Con l’Assemblea dei sacerdoti focolarini si è aperta una nuova pagina

Tempo di bilanci e di nuove prospettive per il Movimento dei Focolari. Dopo l’Assemblea generale tenutasi nel settembre scorso, il 17 ottobre si è conclusa quella della branca dei sacerdoti e diaconi diocesani focolarini: 90 partecipanti di 30 Paesi, a rappresentare i circa 800 membri di questa diramazione componenti 140 focolari sacerdotali.

Dopo un bilancio sugli ultimi 6 anni, si è gettato lo sguardo sulle priorità per il futuro. Chiaro il riferimento agli orientamenti scaturiti dall’Assemblea generale, sintetizzati in tre parole chiave: in uscita, insieme, opportunamente preparati. Da questa prospettiva si è riflettuto sulla vita e l’operare dei sacerdoti e diaconi diocesani focolarini: esercizio del ministero pastorale; irradiazione della spiritualità di comunione nella Chiesa; rapporto con le nuove generazioni e con gli anziani e ammalati; comunione vitale con le altre componenti del Movimento dei Focolari quale “popolo” accomunato dalla spiritualità dell’unità; impegni specifici dei sacerdoti e diaconi focolarini quale garanzia di una profonda condivisione nei focolari sacerdotali anche quando, per le circostanze, non sono a vita comune; formazione spirituale, pastorale e culturale.

Un invito ad approfondire l’incarnazione pastorale, il rinnovamento delle strutture ecclesiastiche e il rinnovamento teologico, è venuto all’Assemblea in particolare dal copresidente dei Focolari Jesús Morán. «Questi elementi», ha precisato, «fanno parte della mission dei focolari sacerdotali e hanno a che fare con l’impegno di vivere il sacerdozio ministeriale non solo alla luce del profilo petrino, ma anche del profilo mariano della Chiesa», prospettiva del sacerdozio che emerge dal carisma dell’unità, ma «che ha bisogno di essere fondata anche teologicamente». E ha aggiunto: «Il Papa dovrebbe trovare in voi quel tipo di sacerdote col quale sta pensando la Chiesa in modo nuovo».

Nel suo intervento conclusivo, la presidente Maria Voce ha focalizzato l’attenzione sulla particolare vocazione dei presenti «ad essere focolarini e quindi portatori del carisma», con la responsabilità di tenere accesa la fiamma dell’amore reciproco, alla quale quanti sono avvicinati possano attingere per diventarne a loro volta portatori.
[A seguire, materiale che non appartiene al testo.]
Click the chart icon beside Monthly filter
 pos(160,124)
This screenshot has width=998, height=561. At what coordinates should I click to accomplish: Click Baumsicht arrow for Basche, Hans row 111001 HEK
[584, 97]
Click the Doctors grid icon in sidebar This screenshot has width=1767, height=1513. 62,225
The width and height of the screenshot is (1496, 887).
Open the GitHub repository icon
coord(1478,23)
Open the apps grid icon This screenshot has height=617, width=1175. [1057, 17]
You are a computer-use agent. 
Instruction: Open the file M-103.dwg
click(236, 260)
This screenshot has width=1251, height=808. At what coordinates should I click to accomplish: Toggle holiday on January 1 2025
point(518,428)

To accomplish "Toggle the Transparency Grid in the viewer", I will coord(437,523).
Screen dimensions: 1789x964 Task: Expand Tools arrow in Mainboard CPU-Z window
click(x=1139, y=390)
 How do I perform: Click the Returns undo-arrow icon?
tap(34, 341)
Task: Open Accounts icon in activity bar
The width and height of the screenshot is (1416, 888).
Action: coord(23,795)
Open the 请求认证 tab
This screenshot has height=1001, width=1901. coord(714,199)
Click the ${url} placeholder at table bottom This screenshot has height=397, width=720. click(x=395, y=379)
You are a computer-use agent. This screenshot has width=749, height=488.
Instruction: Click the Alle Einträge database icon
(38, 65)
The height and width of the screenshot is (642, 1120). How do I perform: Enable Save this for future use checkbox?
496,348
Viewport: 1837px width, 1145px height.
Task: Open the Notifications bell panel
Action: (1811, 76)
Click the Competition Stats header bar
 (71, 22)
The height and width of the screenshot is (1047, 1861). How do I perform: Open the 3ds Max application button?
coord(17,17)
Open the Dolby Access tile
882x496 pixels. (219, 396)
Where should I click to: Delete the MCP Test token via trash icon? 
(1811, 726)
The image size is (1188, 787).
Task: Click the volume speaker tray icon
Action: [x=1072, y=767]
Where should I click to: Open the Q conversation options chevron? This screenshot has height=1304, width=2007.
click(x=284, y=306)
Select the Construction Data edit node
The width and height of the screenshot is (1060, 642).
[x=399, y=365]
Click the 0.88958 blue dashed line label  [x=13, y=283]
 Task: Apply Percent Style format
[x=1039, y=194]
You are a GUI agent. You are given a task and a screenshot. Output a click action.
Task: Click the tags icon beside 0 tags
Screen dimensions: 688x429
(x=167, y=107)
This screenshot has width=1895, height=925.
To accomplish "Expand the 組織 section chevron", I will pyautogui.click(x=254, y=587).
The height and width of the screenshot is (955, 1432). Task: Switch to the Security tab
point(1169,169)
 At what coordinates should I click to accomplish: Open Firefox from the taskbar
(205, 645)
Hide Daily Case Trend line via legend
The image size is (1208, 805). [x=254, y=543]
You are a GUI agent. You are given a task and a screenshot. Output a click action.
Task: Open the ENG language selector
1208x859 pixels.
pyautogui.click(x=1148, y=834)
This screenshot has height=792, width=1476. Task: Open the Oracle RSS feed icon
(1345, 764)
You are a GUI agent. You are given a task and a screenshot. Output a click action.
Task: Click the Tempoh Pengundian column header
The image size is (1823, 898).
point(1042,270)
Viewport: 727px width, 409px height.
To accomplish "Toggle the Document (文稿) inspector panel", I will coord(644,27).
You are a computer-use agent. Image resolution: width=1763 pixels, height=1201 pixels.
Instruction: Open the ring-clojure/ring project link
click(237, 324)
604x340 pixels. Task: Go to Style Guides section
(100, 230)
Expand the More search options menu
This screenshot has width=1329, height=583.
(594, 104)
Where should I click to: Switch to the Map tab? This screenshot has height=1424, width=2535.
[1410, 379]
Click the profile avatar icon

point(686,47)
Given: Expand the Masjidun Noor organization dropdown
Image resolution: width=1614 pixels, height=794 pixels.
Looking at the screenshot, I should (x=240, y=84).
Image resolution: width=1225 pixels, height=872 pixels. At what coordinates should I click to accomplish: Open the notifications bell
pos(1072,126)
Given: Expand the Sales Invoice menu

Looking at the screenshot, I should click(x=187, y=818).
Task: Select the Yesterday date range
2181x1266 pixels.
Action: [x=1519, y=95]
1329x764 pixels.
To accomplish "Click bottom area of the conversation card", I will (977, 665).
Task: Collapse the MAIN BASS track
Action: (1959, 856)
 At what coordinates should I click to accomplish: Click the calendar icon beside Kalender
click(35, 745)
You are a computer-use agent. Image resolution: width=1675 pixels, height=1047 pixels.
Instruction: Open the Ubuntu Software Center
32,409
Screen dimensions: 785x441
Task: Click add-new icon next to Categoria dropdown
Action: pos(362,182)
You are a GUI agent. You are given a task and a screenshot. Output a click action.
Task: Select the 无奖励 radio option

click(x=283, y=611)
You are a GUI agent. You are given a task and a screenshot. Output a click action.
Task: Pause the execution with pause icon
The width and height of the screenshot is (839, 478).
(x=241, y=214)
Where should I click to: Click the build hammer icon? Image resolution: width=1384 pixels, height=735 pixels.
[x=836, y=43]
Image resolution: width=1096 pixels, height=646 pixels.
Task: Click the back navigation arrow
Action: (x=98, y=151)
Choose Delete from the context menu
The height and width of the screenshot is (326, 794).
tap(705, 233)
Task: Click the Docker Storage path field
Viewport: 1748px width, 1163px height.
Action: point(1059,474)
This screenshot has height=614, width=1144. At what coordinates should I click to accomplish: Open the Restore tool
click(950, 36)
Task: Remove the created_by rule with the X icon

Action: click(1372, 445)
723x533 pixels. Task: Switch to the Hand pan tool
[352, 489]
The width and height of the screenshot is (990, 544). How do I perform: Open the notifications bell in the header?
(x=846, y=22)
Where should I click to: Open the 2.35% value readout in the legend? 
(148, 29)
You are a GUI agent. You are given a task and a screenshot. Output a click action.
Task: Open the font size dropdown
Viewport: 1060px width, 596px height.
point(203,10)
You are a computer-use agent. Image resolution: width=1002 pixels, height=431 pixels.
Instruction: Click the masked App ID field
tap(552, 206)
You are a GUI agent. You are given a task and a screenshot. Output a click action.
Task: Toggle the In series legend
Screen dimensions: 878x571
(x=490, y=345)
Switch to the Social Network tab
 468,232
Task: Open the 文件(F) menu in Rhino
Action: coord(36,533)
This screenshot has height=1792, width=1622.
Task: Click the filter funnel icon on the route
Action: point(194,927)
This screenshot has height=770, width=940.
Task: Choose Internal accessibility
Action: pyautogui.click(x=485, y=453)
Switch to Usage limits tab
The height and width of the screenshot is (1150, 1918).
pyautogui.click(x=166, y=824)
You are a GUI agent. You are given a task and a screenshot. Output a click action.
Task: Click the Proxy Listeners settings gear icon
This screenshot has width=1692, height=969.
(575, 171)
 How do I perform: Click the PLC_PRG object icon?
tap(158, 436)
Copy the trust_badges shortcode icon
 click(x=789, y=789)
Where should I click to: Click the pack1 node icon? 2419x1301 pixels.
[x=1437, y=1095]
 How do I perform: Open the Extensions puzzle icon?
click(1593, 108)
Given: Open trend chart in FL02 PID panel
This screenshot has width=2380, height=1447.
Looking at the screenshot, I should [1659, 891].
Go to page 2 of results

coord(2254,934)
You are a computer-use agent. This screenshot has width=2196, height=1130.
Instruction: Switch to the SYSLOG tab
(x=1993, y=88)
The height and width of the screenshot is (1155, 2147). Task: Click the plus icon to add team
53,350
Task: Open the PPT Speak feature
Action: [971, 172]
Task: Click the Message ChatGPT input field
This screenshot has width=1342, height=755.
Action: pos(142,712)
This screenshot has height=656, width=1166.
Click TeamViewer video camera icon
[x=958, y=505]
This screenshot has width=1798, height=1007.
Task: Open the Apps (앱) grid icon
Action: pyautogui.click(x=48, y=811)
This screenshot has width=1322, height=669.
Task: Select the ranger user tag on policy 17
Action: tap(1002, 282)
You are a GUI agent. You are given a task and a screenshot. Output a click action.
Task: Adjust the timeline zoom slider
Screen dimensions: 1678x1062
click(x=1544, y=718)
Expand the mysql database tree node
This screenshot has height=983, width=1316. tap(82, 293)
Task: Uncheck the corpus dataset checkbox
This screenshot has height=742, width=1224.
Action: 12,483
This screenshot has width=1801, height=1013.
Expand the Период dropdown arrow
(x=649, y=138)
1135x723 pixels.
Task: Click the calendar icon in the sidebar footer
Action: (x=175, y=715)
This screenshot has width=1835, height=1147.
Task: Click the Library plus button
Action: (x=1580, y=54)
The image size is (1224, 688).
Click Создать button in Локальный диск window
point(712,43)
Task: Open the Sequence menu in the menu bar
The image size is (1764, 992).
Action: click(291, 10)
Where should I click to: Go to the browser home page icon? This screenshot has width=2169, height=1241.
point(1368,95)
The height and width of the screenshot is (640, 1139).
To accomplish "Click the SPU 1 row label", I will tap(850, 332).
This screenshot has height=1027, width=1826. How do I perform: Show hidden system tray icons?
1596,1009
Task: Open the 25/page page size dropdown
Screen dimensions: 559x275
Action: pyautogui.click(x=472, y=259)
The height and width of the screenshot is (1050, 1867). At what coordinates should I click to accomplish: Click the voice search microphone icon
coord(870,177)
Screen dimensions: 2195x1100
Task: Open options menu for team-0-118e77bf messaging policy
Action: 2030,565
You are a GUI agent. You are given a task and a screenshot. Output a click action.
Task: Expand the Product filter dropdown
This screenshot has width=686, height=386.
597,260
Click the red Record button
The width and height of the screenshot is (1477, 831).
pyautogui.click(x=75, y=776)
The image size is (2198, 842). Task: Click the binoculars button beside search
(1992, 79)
Parole che hanno la forza di una consegna: «Abbiamo guardato a tante sfide, domande, problematiche, esigenze», ma a tutto questo «la prima risposta è la vita; la soluzione non la si trova a tavolino. Puntiamo alla vita prima che alle parole, prima che alle strutture, prima che all’organizzazione: che la vita sia sempre in cima ai nostri pensieri!». La presidente ha poi concluso: «Siamo chiamati non a dare risposte ma a far sì che la nostra vita sia una risposta».

Le votazioni per l’elezione del delegato centrale hanno indicato un passaggio di consegne, orientando la scelta su Antonio Bacelar, sacerdote del Portogallo, che ha pronunciato il suo «accetto, con la grazia di Dio, pronto a dare la vita per ciascuno di voi». Un momento non esente da emozione. Nato nel 1960 a Paredes de Coura (Portogallo), è cresciuto a Porto. A 15 anni conosce in seminario lo spirito dei Focolari. Ordinato sacerdote nell’86, ricopre nel tempo diversi incarichi. Attualmente è responsabile della pastorale universitaria e giovanile diocesana. Ha il baccalaureato e la licenza in teologia.